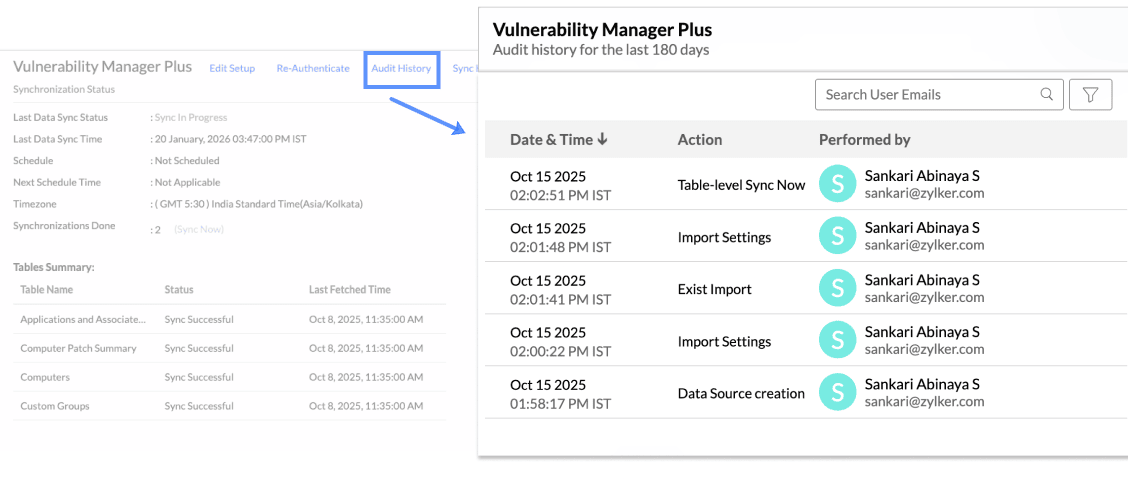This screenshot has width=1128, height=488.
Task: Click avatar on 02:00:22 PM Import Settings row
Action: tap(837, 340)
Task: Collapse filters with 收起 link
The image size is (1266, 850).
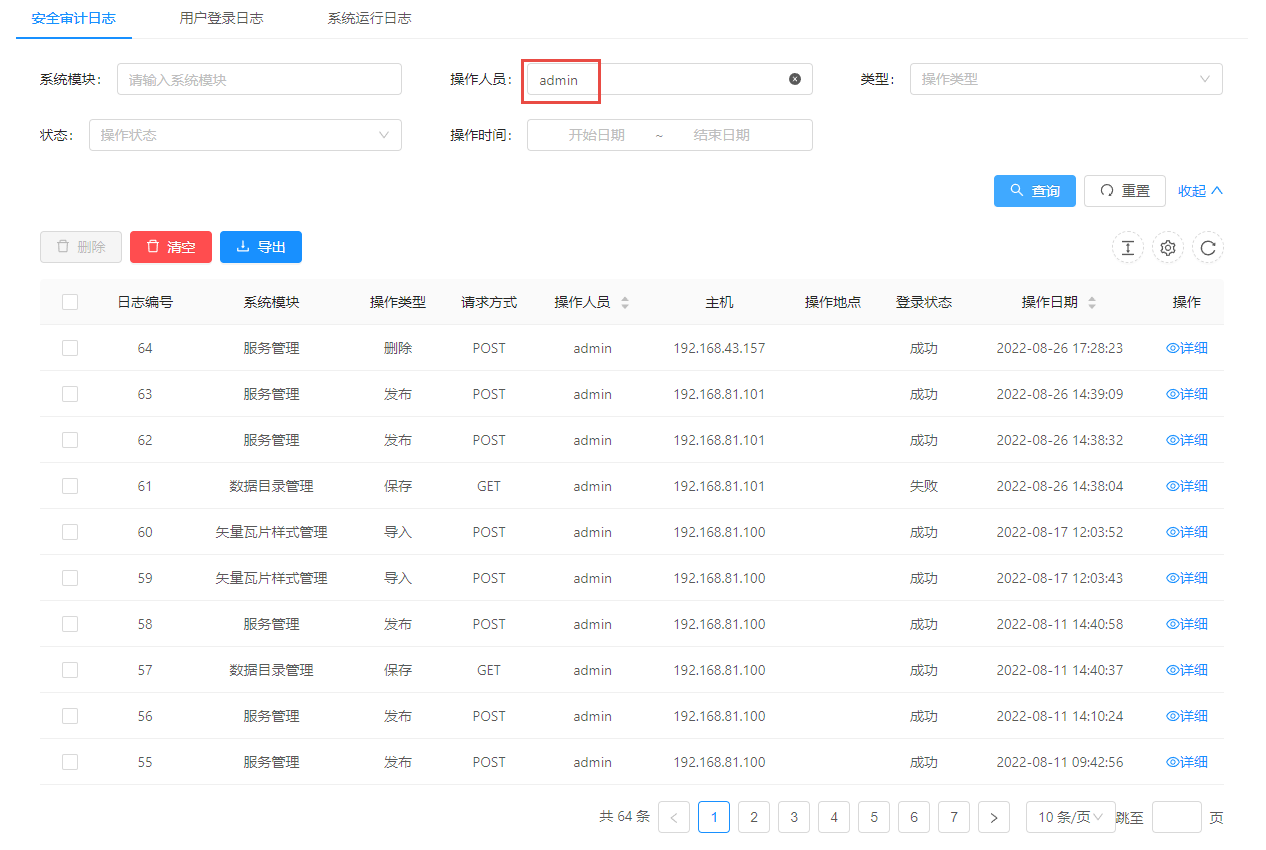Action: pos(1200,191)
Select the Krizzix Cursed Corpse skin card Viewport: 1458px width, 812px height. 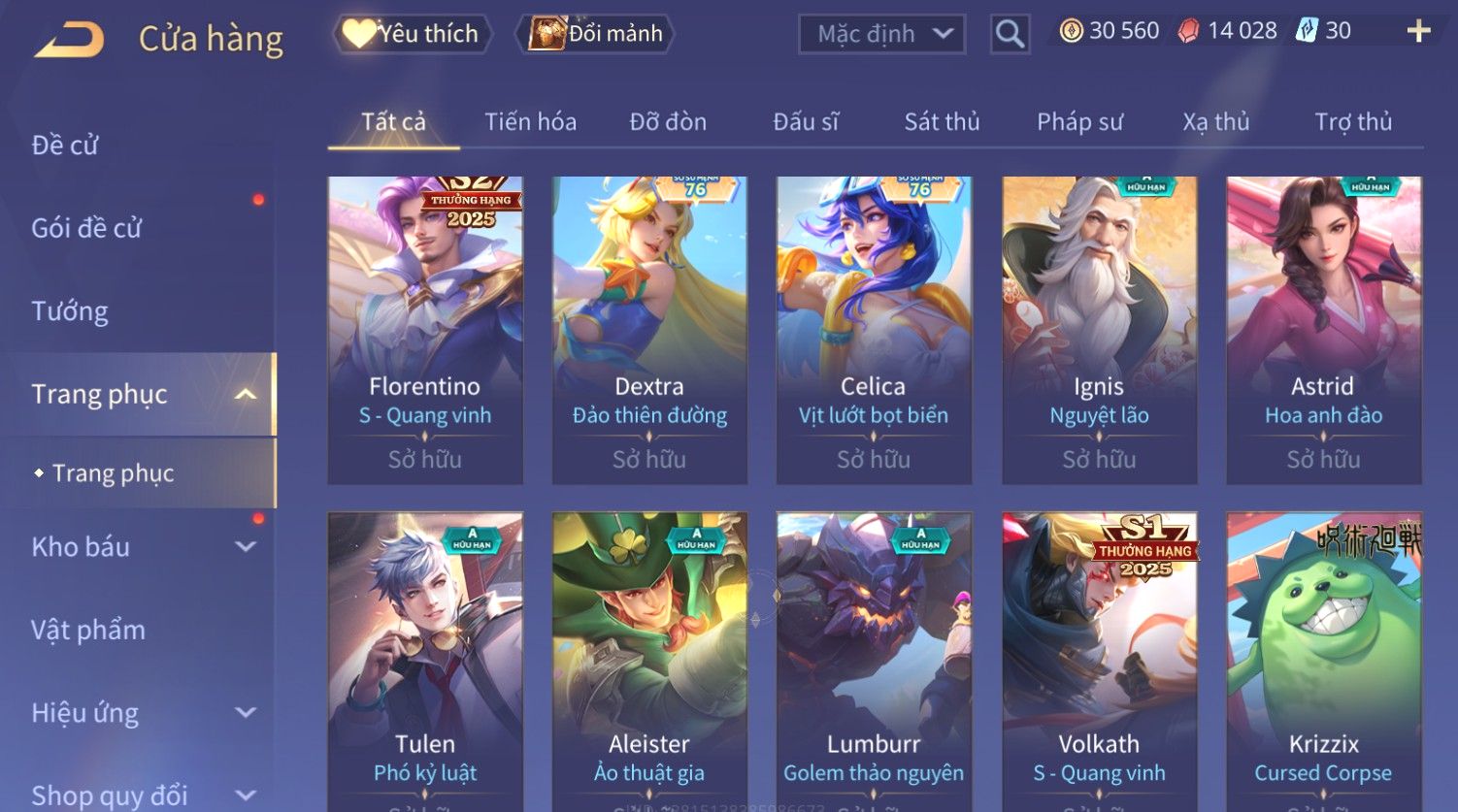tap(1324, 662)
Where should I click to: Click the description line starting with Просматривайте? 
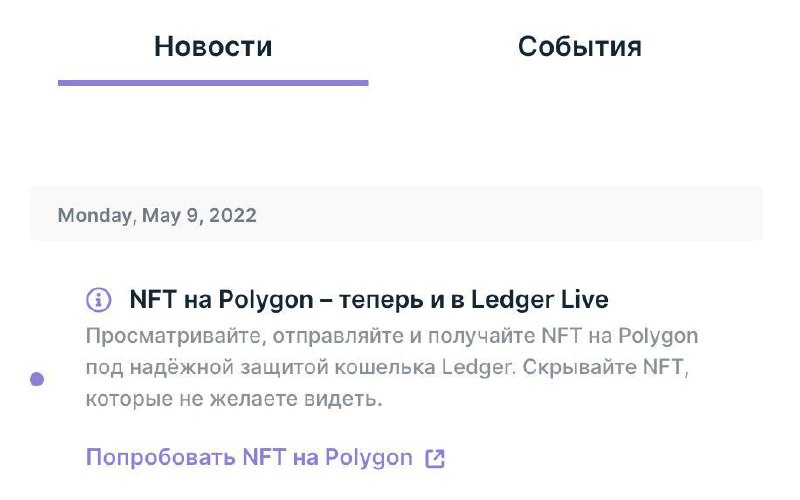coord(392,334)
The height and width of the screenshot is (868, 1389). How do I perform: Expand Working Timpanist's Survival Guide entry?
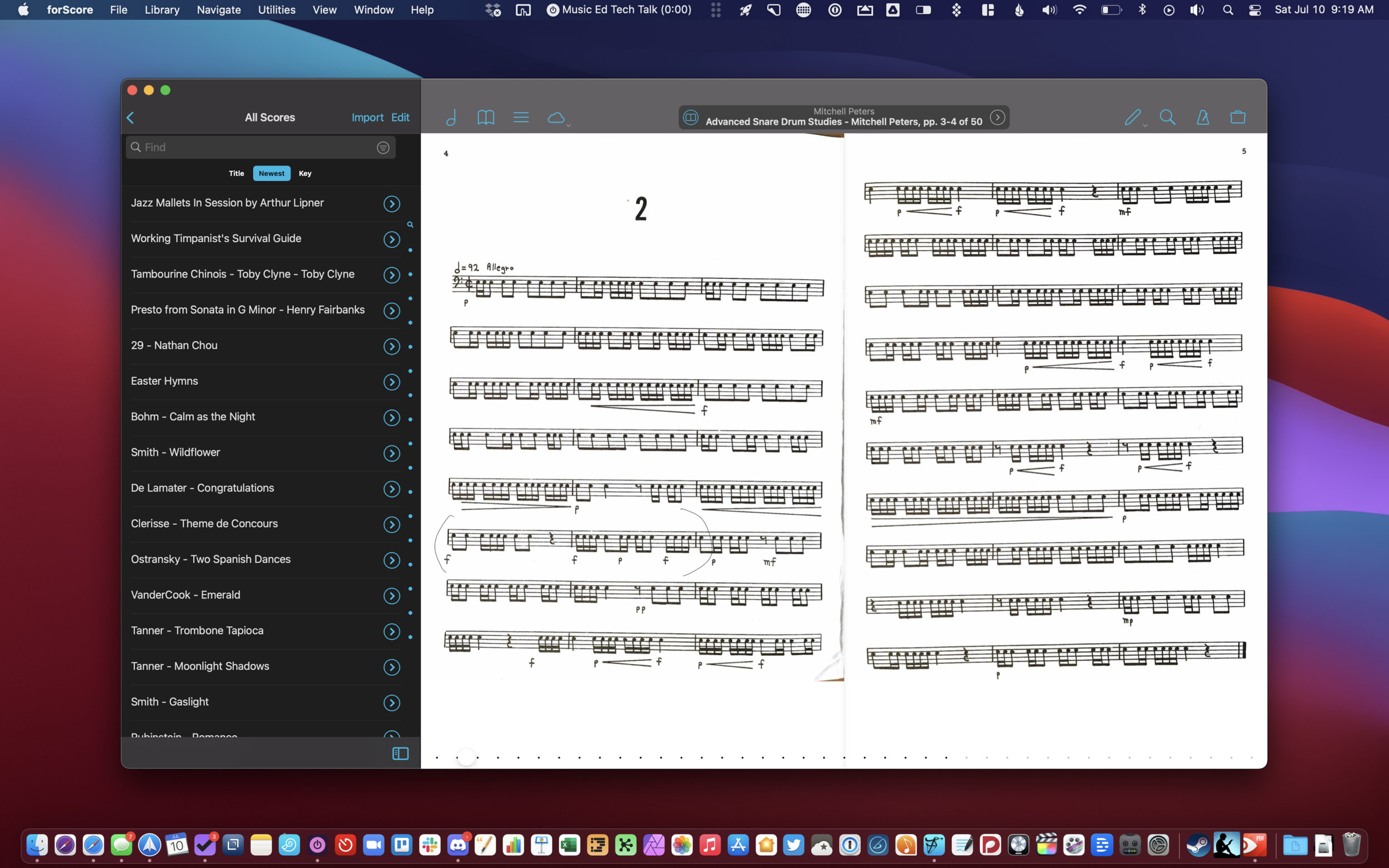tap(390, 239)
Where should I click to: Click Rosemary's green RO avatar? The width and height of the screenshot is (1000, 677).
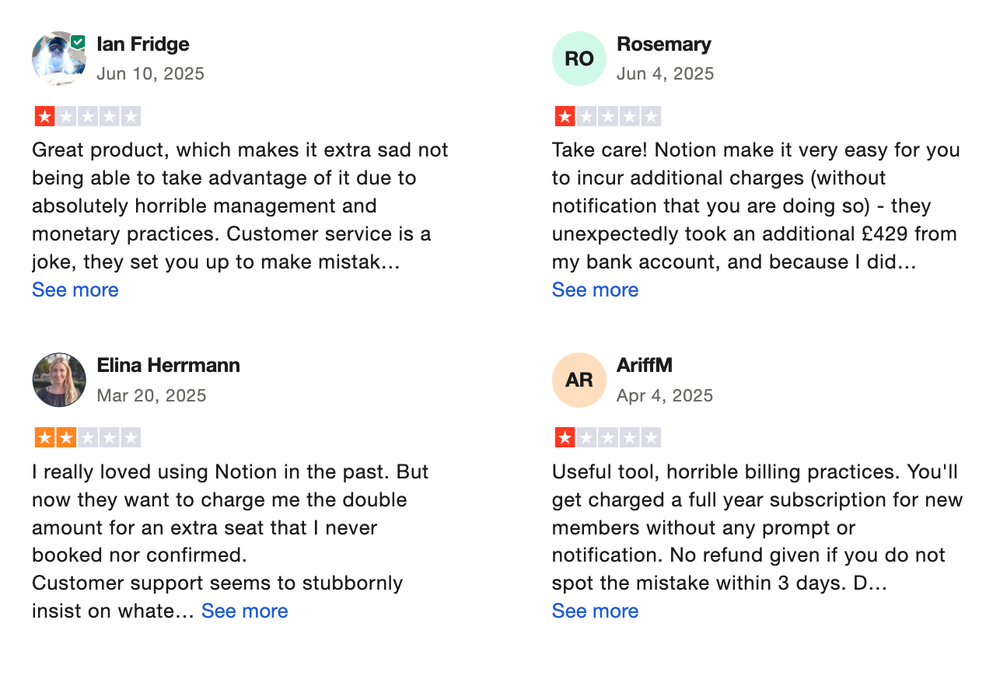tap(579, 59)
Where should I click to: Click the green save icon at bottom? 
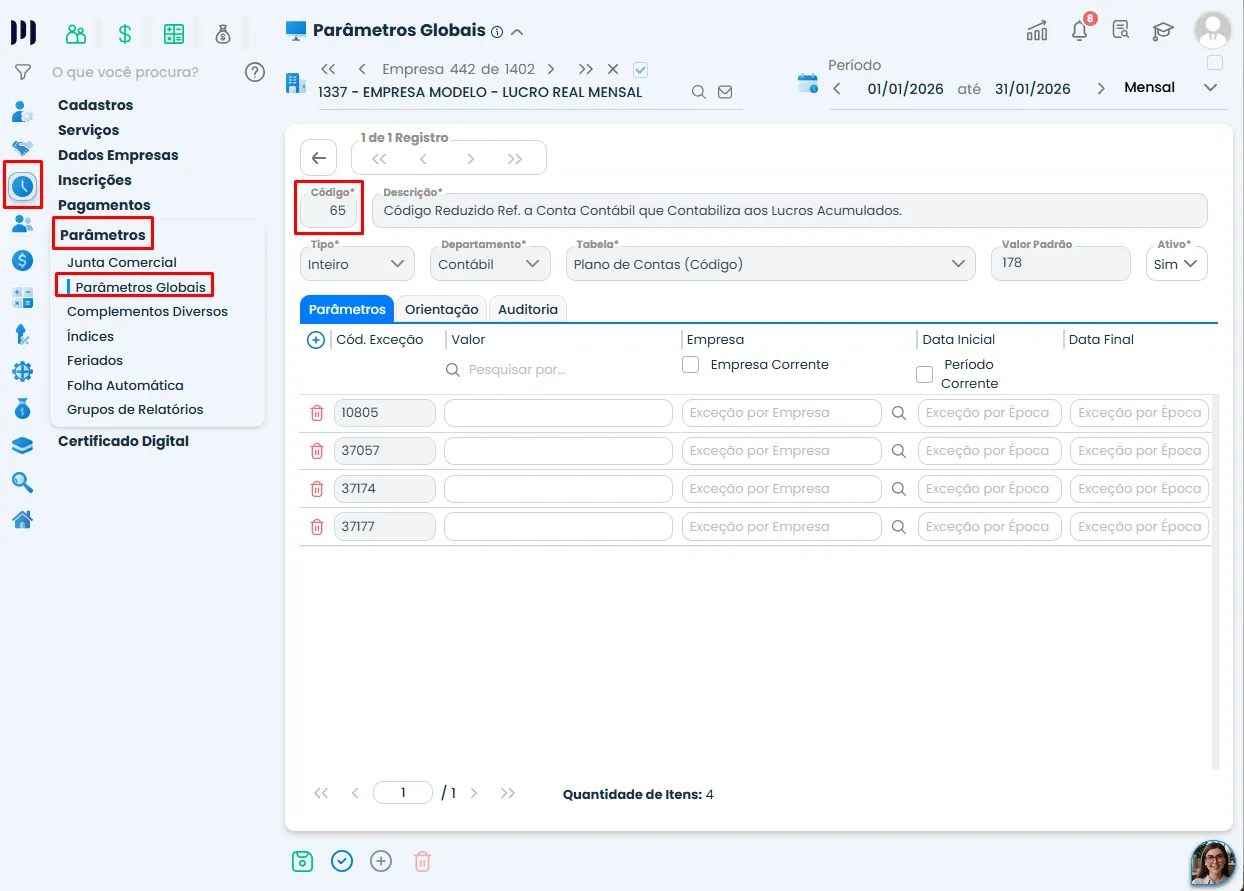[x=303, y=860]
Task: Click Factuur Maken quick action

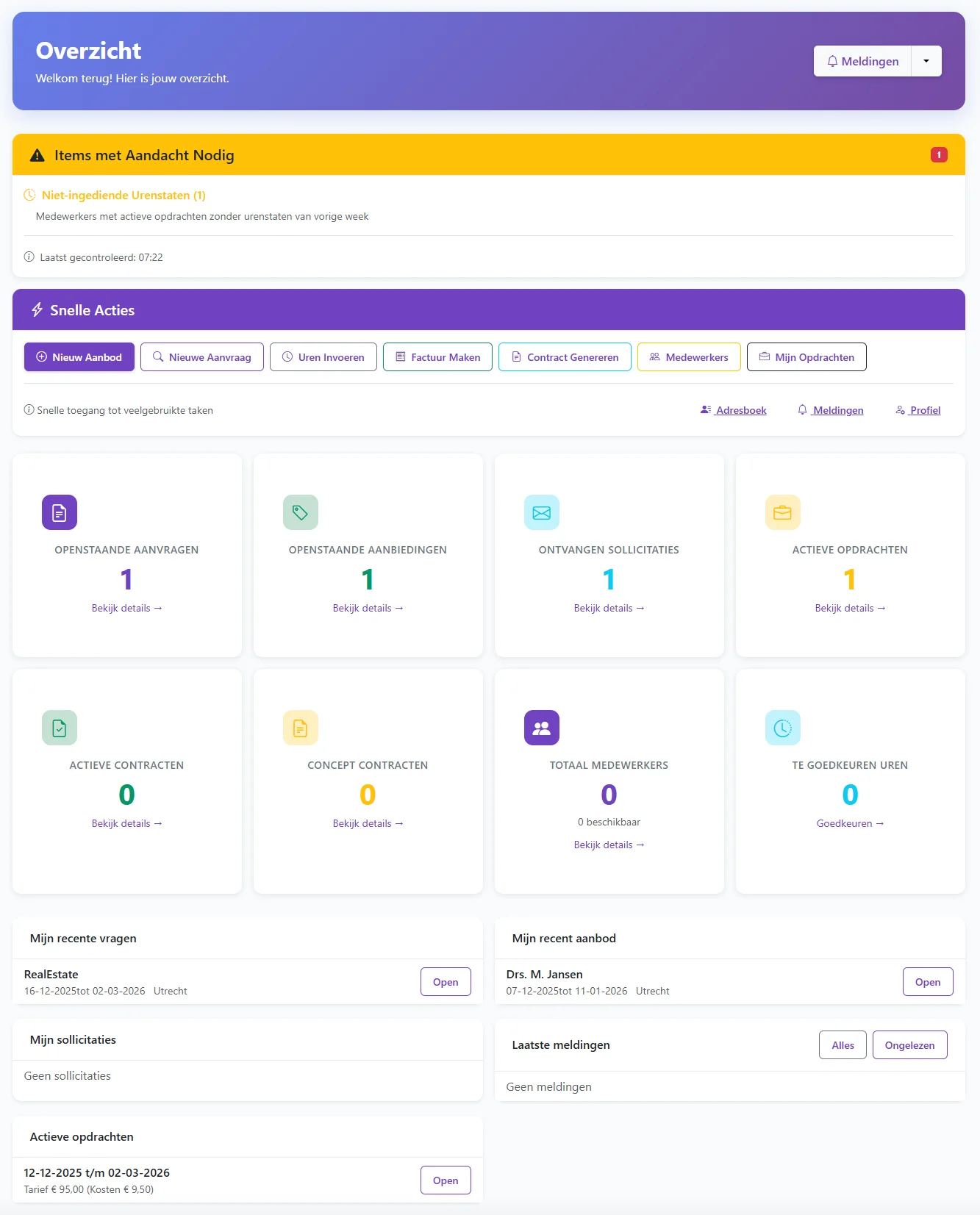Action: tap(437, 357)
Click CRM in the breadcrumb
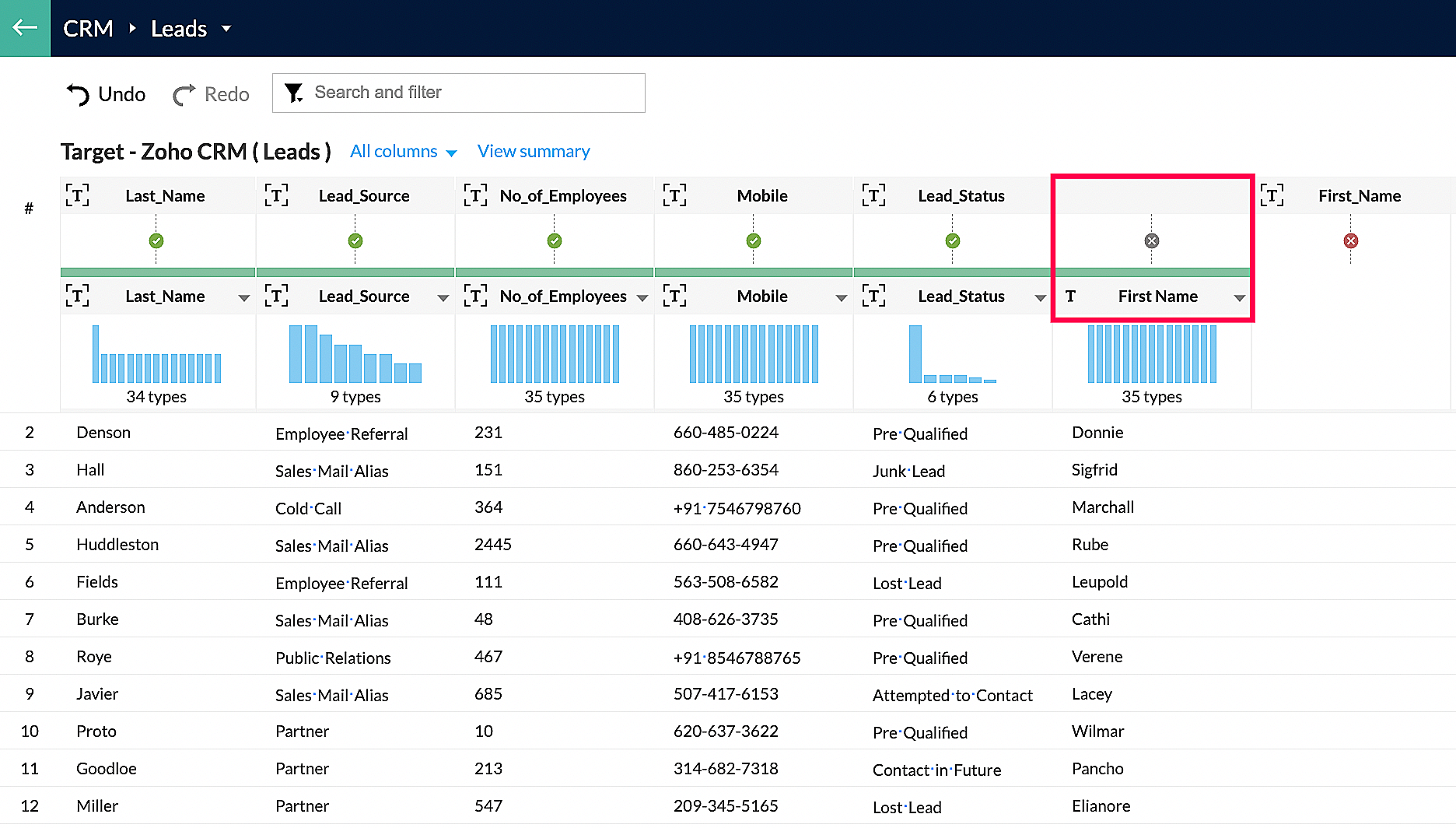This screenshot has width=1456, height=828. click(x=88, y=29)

------------------------------------------------------------

- [Brief]
Write the lines from the line containing "Where should I click to: Click Rosemary's" through the last line of the data out again exactly, and only those lines; pictures stay out.

- [Worked solution]
Where should I click to: Click Rosemary's green RO avatar? The width and height of the screenshot is (1000, 677).
tap(579, 59)
Where should I click to: Click the green save icon at bottom? 
[x=303, y=860]
Task: Click Factuur Maken quick action

Action: tap(437, 357)
Click CRM in the breadcrumb
This screenshot has width=1456, height=828. click(x=88, y=29)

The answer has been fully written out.